Vierter in der Reihe wurde Pfarrer Gilg. Er war als ehemaliger Flüchtling
(Emigrant) aus dem Elsaß nach Herrenwies angewiesen worden. Dem bereits
fünfzigjährigen, schon leidenden Mann bekam die Höhenluft nicht, so wechselte
er in das vor rauhen Winden geschützte Neusatzer Tal. Die Stuben des Pfarrhauses
waren immer noch Notwohnung, sie entbehrten nach wie vor jeglicher,
auch anspruchlosester Behaglichkeit, gar für einen kranken Mann.

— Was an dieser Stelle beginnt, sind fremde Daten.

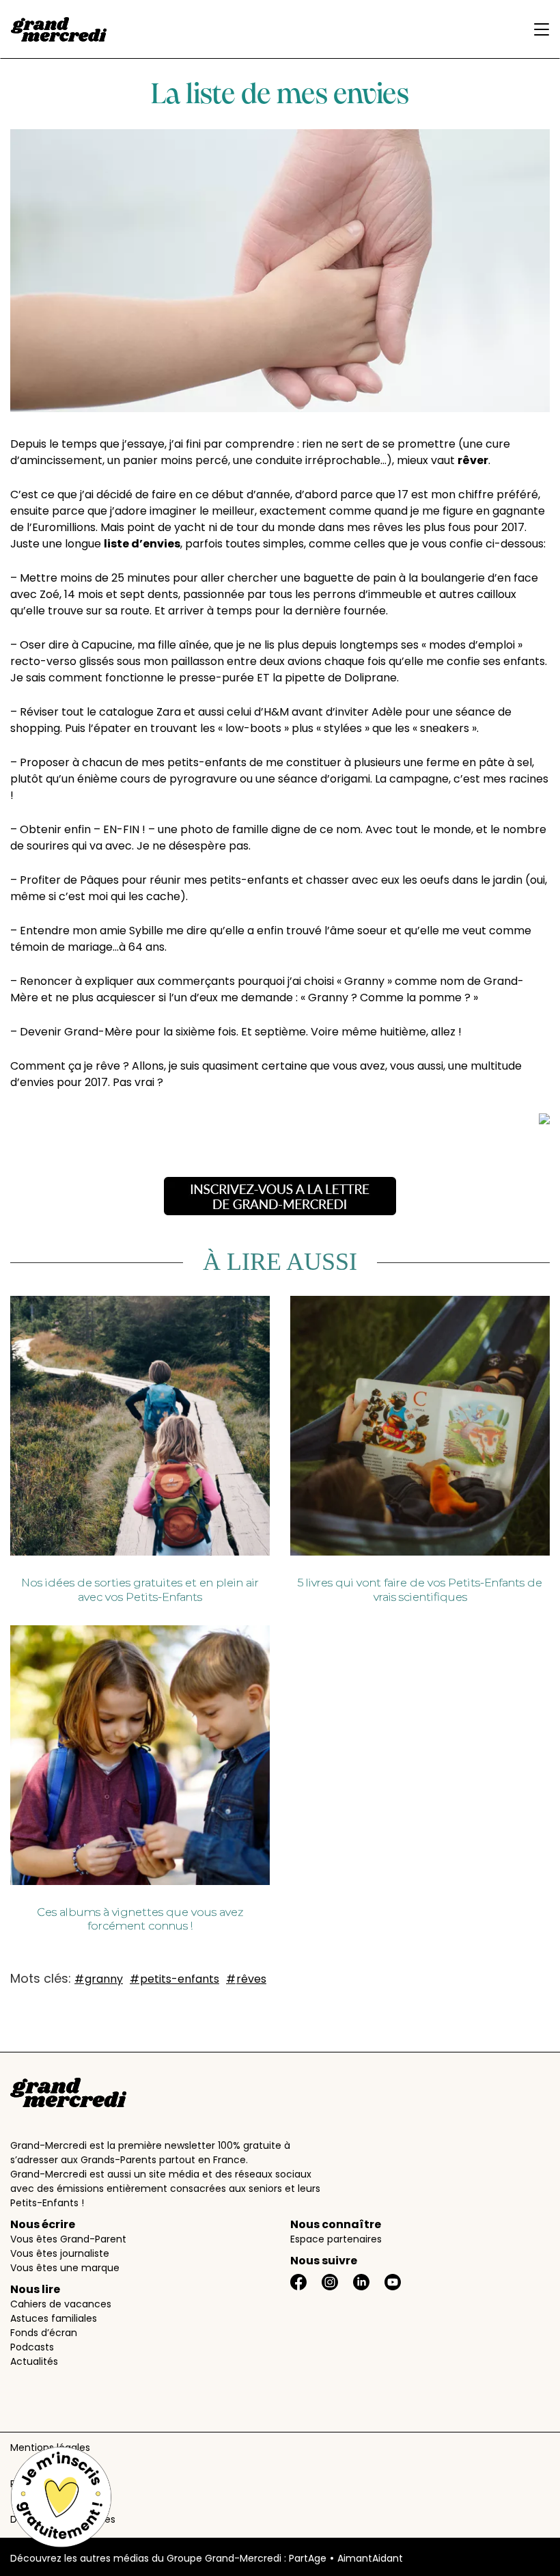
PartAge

Durch eine Reihe von Jahren quälte sich Gilg durch den beschwerlichen Pfarrdienst
und die Erteilung des Religionsunterrichts nicht nur an der Neusatzer
Schule, sondern auch an der eine Wegstunde entfernten, hochgelegenen Schule
zu Neusatzeck. Eine Kirchenvisitation 1855 stellte die Notwendigkeit fest, dem
zweiundsiebzigjährigen, „durch Alter an Körper und Geist geschwächten" Pfarrer
einen Hilfspriester zu geben, wenn nicht die Gemeinde ganz verwahrlosen und
die Jugend, des wohltätigen Unterrichts in der Religion entbehrend, der Verwilderung
preisgegeben werden soll. Dies war um so nötiger, als sich die Pfarrgemeinde
aus zwei politischen Gemeinden, Neusatz und Waldmatt, zusammensetzte
und beinahe gänzlich aus einzelnen Zinken und zum Teil am höchsten im
Gebirge liegenden einzelnen Höfen (so das Hochtal Schönbrunnen) bestand, so
daß nur der rührigste Geistliche mit der größten Anstrengung ihr vorstehen
konnte.
Als Pfarrvikar wurde der aus Bühl stammende Apothekerssohn Alban Stolz
angewiesen. Er war der fünfte Herr im Pfarrhaus. Was er dienstlich alles erlebt
hat, ist in seinem Buch „Nachtgebet meines Lebens" verzeichnet. — Trotz aufopferndster
Arbeit fand Stolz noch Zeit, 1840 seine Sonntagspredigten zu seinem
Volkskalender „Für Zeit und Ewigkeit" auszubauen; dieser begründete den Weltruf
seines Verfassers als Volksschriftsteller.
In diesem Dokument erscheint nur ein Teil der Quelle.